Except, guess what ends up in my inbox instead? Netflix complaining about billing

Hypothesis: repeated failures of apple billing to set things up have caused the bank to lock down the card, it just so happens that Netflix bill the same day (does everyone do the first few days of each month?), and so: blocked off. That is, Apple Billing's issues are sufficient to break Netflix.

Over to the bank, review transactions, drop them a note.

My bank is fairly secure and uses 2FA with a chip-and-pin card inserted into a portable card reader. You can log in without it, but then cannot set up transfers to any new destination. I normally use the card reader and card. Not today though, signatures aren't being accepted. Solution, fall back to the "secrets" and then compose a message

Except of course, the first time I try that, it fails

This is not a good day. Why can't I just have "Unknown failure at GSS API level". That I can handle. Instead what I am seeing here is a cross-service outage choreographed by Apple, which, if it really does take away my photos, will even go into my devices.

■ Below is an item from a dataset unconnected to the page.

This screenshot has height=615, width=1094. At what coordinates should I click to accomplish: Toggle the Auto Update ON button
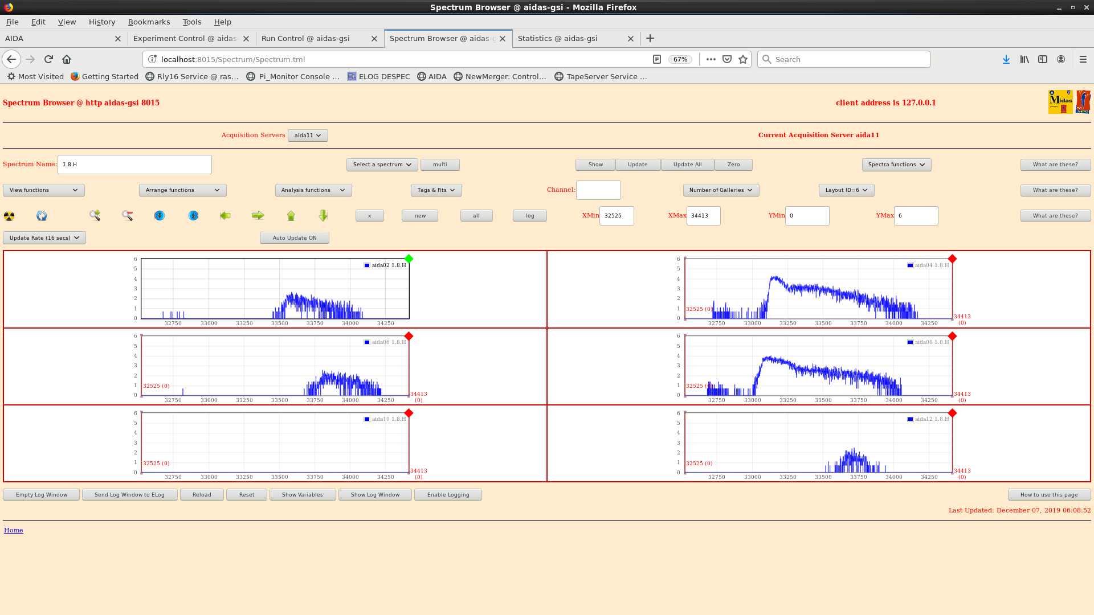pos(294,238)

Solution: log out, log in. Compose the message in a text editor for ease of resubmission. Paste and submit. Off it goes.

Sunday: don't go near a computer. Phone still got a red marker "billing issues", though I can't distinguish from "old billing issues" from new billing issues. That is: no email to say things are fixed. At the same time, no emails to say "things are still broken". Same from netflix, neither a success message, or a failure one. Nothing from the bank either.

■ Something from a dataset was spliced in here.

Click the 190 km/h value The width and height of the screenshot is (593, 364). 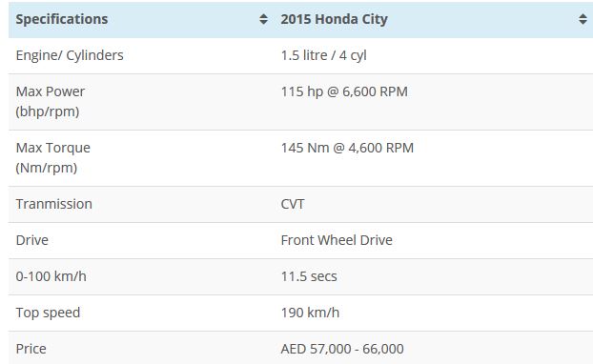310,313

Monday: not worrying about this while working. No Kerberos errors there either. Today is a good day, apart from the thermostat on the ground floor not sending "turn the heating" on messages to the boiler, even after swapping the batteries.

After dinner, netflix. Except the TV has been logged out. Log in to netflix on the web and yes, my card is still not valid. Go to the bank, no response there yet. Go back to netflix, insert Visa credit card: its happy. This is good, as if this card started failing too, I'd be running out of functional payment mechanisms.

Now, what about apple?

No, not english, or indeed, any language I know how to read. What now?

Apple support, in the form of a chat

After a couple of minutes wait I as talking to someone. I was a bit worried that the person I'm talking to was "allen". I know Allen. Sometimes he's helpful. Let's see.

After explaining my problem and sharing my appleId, Allen had a solution immediately: only the nominated owner of the family account can do the payment, even if the icloud storage account is in the name of another. So log in as them and try and sort stuff out there.

So: log out as me, long in as B., edit the billing. Which is the same card I've been using. Somehow, things went so wrong with Amazon billing trying to charge the system off my user ID and failing that I've been blocked everywhere. Solution: over to the VISA credit card. All "seems" well.

But how can I be sure? I've not got any emails from Apple Billing. The little alert in the settings window is gone, but I don't trust it. Without notification from Apple confirming that all is well, I have to assume that things are utterly broken. How can I trust a billing system which has managed to lock me out of my banking or netflix?

I raised this topic with Allen. After a bit of backwards and forwards, he gave me an 800 number to call. Which I did. They are closed after 19:00 hours, so I'll have to wait until tomorrow. I shall be calling them. I shall also be in touch with my bank.

Overall: this has been, so far, an utter disaster. Its not just that the system suffers from broken details (prompts in random languages), and deeply broken back ends (whose card is charged), but it manages to escalate the problem to transitively block out other parts of my online life.

If everything works tomorrow, I'll treat this as a transient disaster. If, on the other hand, things are not working tomorrow, I'm going to give up trying to maintain an iCloud storage account. I'll come up with some other solution. I just can't face having the billing system destroy the rest of my life.